А ещё их заставляли укреплять периметр лагеря изнутри. Для этого из окрестных каменоломен пленники таскали подходящие камни, похожие на плиты, и укладывали их вдоль уже возведённых, но пока ещё не очень высоких стен — так, чтобы на стене можно было свободно разойтись двум часовым. Такими же плитами наращивали ту из стен, что закрывала обзор городка иностранных советников. Получалось что-то вроде экрана на случай возможного разлёта осколков. Больше трёх узников одновременно из крепости не выпускали.

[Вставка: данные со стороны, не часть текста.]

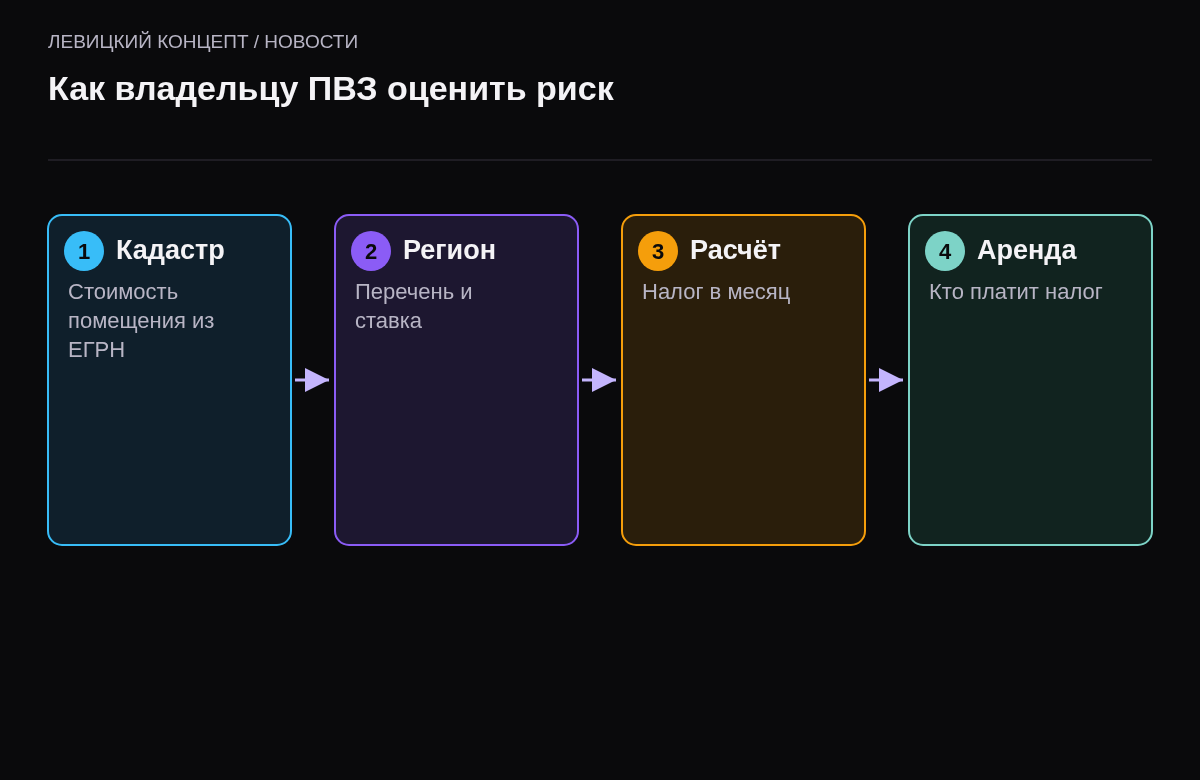Viewport: 1200px width, 780px height.
Task: Click the text Налог в месяц
Action: coord(716,292)
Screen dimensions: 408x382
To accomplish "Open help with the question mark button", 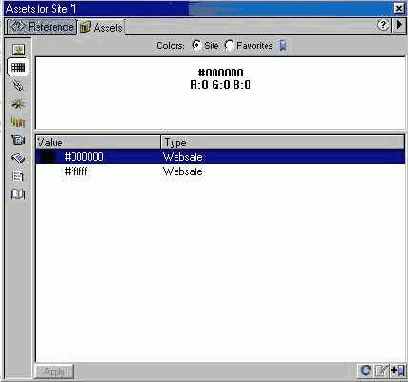I will 383,25.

Ну разве что очень редко — на общую молитву в недостроенную мечеть.
На строительство же этой мечети выводили по две тройки, причём каждую сопровождали два вооруженных охранника, а саму мечеть окружали до десяти курсантов. «Духи» боялись побегов.
Узников постоянно перетасовывали и днем во время работы знакомиться и говорить не давали. Если охранники замечали, что кто-то разговорился, — сразу били по спине плёткой. И гавкали:
— Чоп бэгир! Карку! [88]
Поэтому у Бориса долго не получалось наладить отношения с соотечественниками. Слишком забитыми они были во всех смыслах этого слова. Бывало, не раз и не два спрашивал Глинский кого-нибудь украдкой, мол, как зовут да откуда, а тот — сначала тупо смотрит, а потом отбегает. Они словно боялись русской речи больше, чем плётки…
А чего удивительного? Многие давно уже перестали ощущать себя людьми. Кололи-то их этой бурой дрянью в пятки почти каждый день, а после укола почти на полдня пропадало всякое желание разговаривать, и туман этот проклятый плыл перед глазами. Вот шурави и молчали. Они лишь иногда бессмысленно повторяли слова молитв, столь же бессмысленно глядя перед собой, да безмолвно откликались на простые односложные команды. Их и использовали на тяжелой, но «безмолвной» работе: погрузке-разгрузке да на строительстве, где всё понятно и без слов.